%%

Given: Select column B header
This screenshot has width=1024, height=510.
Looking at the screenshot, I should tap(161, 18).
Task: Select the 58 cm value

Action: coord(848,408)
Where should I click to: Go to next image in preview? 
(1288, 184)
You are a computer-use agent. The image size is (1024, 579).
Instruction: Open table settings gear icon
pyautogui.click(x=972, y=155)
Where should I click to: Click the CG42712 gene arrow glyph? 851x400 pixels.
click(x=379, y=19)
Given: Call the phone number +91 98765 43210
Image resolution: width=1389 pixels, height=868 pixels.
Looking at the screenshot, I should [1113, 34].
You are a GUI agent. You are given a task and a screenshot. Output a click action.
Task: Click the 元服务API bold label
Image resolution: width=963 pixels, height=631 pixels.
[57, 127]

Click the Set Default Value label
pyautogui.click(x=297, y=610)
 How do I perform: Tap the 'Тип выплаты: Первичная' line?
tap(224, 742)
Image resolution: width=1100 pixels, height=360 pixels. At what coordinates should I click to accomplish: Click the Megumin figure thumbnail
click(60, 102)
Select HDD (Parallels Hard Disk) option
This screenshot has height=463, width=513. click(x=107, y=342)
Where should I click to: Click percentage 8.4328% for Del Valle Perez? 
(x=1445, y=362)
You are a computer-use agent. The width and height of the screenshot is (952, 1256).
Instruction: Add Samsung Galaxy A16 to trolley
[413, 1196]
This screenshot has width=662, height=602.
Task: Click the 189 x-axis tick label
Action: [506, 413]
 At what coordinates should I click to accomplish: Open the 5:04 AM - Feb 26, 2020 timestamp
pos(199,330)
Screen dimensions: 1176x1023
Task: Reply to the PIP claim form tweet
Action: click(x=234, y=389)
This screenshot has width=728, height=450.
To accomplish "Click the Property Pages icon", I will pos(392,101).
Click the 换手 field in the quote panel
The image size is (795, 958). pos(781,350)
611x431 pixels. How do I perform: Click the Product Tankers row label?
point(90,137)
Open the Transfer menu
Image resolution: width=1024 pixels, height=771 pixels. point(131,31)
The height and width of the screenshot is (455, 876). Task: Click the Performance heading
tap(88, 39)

%%

* Aim of the task: Write out the whole listing exactly as it stands.

* Output below:
Given: Select column B header
This screenshot has width=1024, height=510.
Looking at the screenshot, I should tap(161, 18).
Task: Select the 58 cm value

Action: coord(848,408)
Where should I click to: Go to next image in preview? 
(1288, 184)
You are a computer-use agent. The image size is (1024, 579).
Instruction: Open table settings gear icon
pyautogui.click(x=972, y=155)
Where should I click to: Click the CG42712 gene arrow glyph? 851x400 pixels.
click(x=379, y=19)
Given: Call the phone number +91 98765 43210
Image resolution: width=1389 pixels, height=868 pixels.
Looking at the screenshot, I should [1113, 34].
You are a GUI agent. You are given a task and a screenshot. Output a click action.
Task: Click the 元服务API bold label
Image resolution: width=963 pixels, height=631 pixels.
[57, 127]

Click the Set Default Value label
pyautogui.click(x=297, y=610)
 How do I perform: Tap the 'Тип выплаты: Первичная' line?
tap(224, 742)
Image resolution: width=1100 pixels, height=360 pixels. At what coordinates should I click to accomplish: Click the Megumin figure thumbnail
click(60, 102)
Select HDD (Parallels Hard Disk) option
This screenshot has height=463, width=513. click(x=107, y=342)
Where should I click to: Click percentage 8.4328% for Del Valle Perez? 
(x=1445, y=362)
You are a computer-use agent. The width and height of the screenshot is (952, 1256).
Instruction: Add Samsung Galaxy A16 to trolley
[413, 1196]
This screenshot has width=662, height=602.
Task: Click the 189 x-axis tick label
Action: [506, 413]
 At what coordinates should I click to accomplish: Open the 5:04 AM - Feb 26, 2020 timestamp
pos(199,330)
Screen dimensions: 1176x1023
Task: Reply to the PIP claim form tweet
Action: click(x=234, y=389)
This screenshot has width=728, height=450.
To accomplish "Click the Property Pages icon", I will pos(392,101).
Click the 换手 field in the quote panel
The image size is (795, 958). pos(781,350)
611x431 pixels. How do I perform: Click the Product Tankers row label?
point(90,137)
Open the Transfer menu
Image resolution: width=1024 pixels, height=771 pixels. point(131,31)
The height and width of the screenshot is (455, 876). Task: Click the Performance heading
tap(88, 39)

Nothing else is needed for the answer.